TEXT SEGMENT.
● ● ● ●

Rawhead Rex by Clive Barker

I found this story to be interesting but I really did not like this one. The entire story was gross to me. It starts out with Rawhide Rex being freed from his prison and murdering the man who set him free. We discover that the people who originally imprisoned him buried him alive with a stone heavy enough to hold him down. It’s never explained why everyone really forgets the story about Rawhead Rex, but it assumed that time is the culprit. Eventually, people stop believing in things when the even is no longer fresh in their mind, and there is no written proof of the story.

The story starts when Rawhead Rex gets released from his prison buried deep in the ground, and he goes on a killing rampage. Rawhead Rex kills anyone and everyone in his path. He goes onto leave the remains of his victims where he finds them. Sometimes only leaving a random foot and shredded clothing.

The worst part for me was the way Rawhead Rex desired to eat babies and children. I wanted to throw up at the descriptions and I almost could not finish this story. I don’t like stories with children and babies being murdered in such a way. I think that’s because being a mom I want to protect my children from anything that will harm them. Then you have Rawhead Rex describing how delicious they are and how much he prefers them over grown adults.

I will say this about the story. The details were rather vivid, and I think that’s what evoked such emotion out of me. Clive Barker carefully chose his words for this story, and he did a good job with it. He really brought to life the horror that this creature could wreck upon the world. The author focused more on what Rawhead Rex was doing rather than the setting around him. We are given enough information as to the setting to be able to fill the missing details that most authors give you in a story. This story could take place in any town almost anywhere in the world, and it would fit.

What I would have liked to have seen was more about what scared Rawhead Rex. He mentioned that he could smell the blood on the woman and that was poison to him. Well why was it? I didn’t really understand that part. What made a woman’s time of the month so deadly to him? Rawhead Rex is even repulsed by it and is ready to leave but instead eats the pony and thinks about what he is going to do. He never really has a plan on how he is going to get his revenge and become the King. All he does is succeed in getting himself brought down and killed by the people of this town.

Another thing I would have liked more explanation of was this stone was that they found inside the altar. What was it’s significance? What power did it hold over him? Was it because it was a holy relic or the idea that it was something from God.

As much as I did not like this story I would have like a few things answered. I think this is why I don’t read shorter stories. While the story leaves you with a sense of dread and turns your stomach, I think it could have given us a little more to go on.

● ● ● ●

DATASET EXCERPT.

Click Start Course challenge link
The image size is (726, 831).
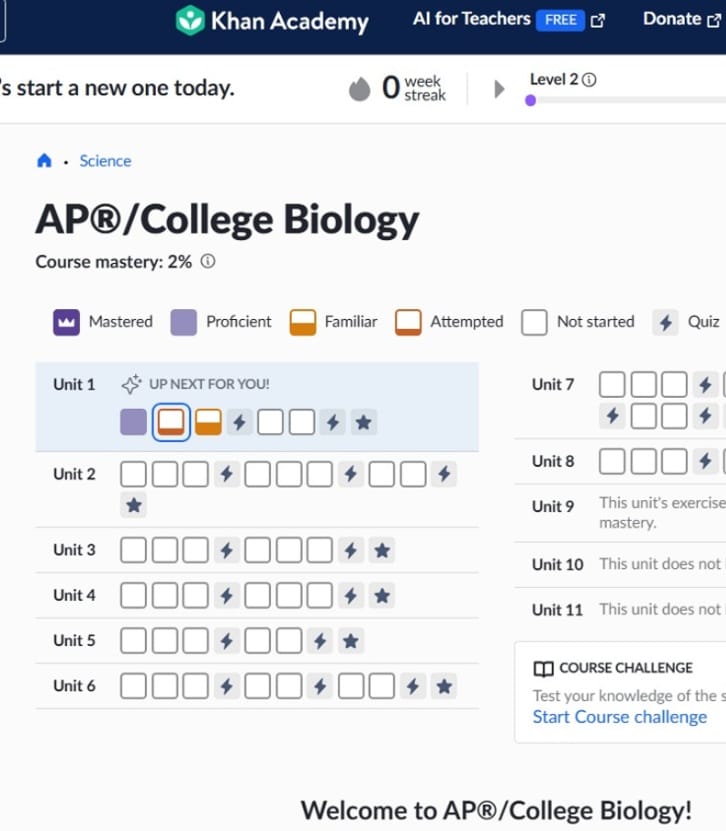619,717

● ● ● ●

GIVEN EXERCISE A.
In the review of Rawhead Rex, what did the people who first imprisoned him use to keep him down?
GIVEN EXERCISE B.
Pick up the review of Rawhead Rex right after its final sentence and write what comes next.

FINAL ANSWER A.
They buried him alive under a stone heavy enough to hold him down.

FINAL ANSWER B.
3 thoughts on “Rawhead Rex by Clive Barker

  1. I agree with you that I could have lived a long time without reading Barker’s descriptions of how eager Rex was to eat children. I think so much of the horror of this story comes from the carefully chosen evocative language and the emotional response we have to it. Rex anticipates the delights of eating children with sensual language you would normally see involved in a non-horror story about romance or a pleasant memories of a holiday meal. It’s off-putting and abhorrent, which makes it great, but devastating.

    Liked by 1 person

  2. Hi Louise,

    It is interesting to read a response that was different than my own! This was my favorite story so far—and definitely not because Rex savored children. That was horrifying. However, for me, this is a story I will refer to over and over as Rex is quite literally the epitome of the monsters that I’ve buried beneath the mountains of my own tiny town in the novel I am working on for my thesis! Everything about Barker’s story was so similar in theories and ideas. (I am not writing horror, but middle-grade fantasy-ish, so fear not my kids are going to kick some giant butt!). But the concept is the same, the ancient evil monster wants revenge for imprisonment, and wants to rule humanity and be worshipped. But the evil things were imprisoned because the EAT people! This is a thing! LOL

    I adored the idea of the stone and you are correct now that I think about how little information is given about its actual meaning and power. When I was reading, I was certainly assignment my own meaning, connecting dots and making my own correlations. For me, that stone was my David’s stone (David slayed Goliath) and the stone pushed into the forehead was reminiscent of that story as well. I think I completely ignored Barker’s actual description and inserted my own, which I am complete okay with.

    The woman’s blood was not explained either, but to say that was forbidden. Again, I inserted my own mythological and theological ideas to the story as it relates to my own story. In biblical times, woman were put out of the communities during their times of month. That blood was forbidden. So I am back to my biblical day “giants,” and Hebrew mythology of giants and nephilim.

    Even the idea that is giant was a pagan God for the giant obsessed (heehee, me) it made sense as in all mythologies there are giants that are worshipped as Gods. On theory is that these are all the biblical giants who were Workshop in days of old. Beast described as half-man half-animal were worshipped in ancient Egypt amongst many other cultures. So, with my obsession in mind, this story was perfect for me.

    I struggled with the intent of the giants motivation in my own work, as every time I say they simply want revenge, want to rule the world, but the eat people, I’ve been met with but why? As if that motivation isn’t enough…maybe its not. But when I finished Rawhead Rex, my first words were…”SEE!” See what will happen if they get free! LOL.

    I am clearly having a good time in Monsters class this week!

    Liked by 1 person

  3. Hi Louise,

    Great point about the stone in the altar being a loose end. I assumed that Rawhead ‘converted’ Declan Ewan so he could remove or destroy the stone, but Ewan seemed to act more as a guardian, which doesn’t make much sense. My own reading is that Rawhead’s vulnerability to the stone was psychological, but who knows? Barker never tells us.

    I agree that many of the details of this story are extremely graphic and disgusting. I guess Barker wanted to make Rawhead as inhuman and abhorrent as possible, and he certainly succeeded.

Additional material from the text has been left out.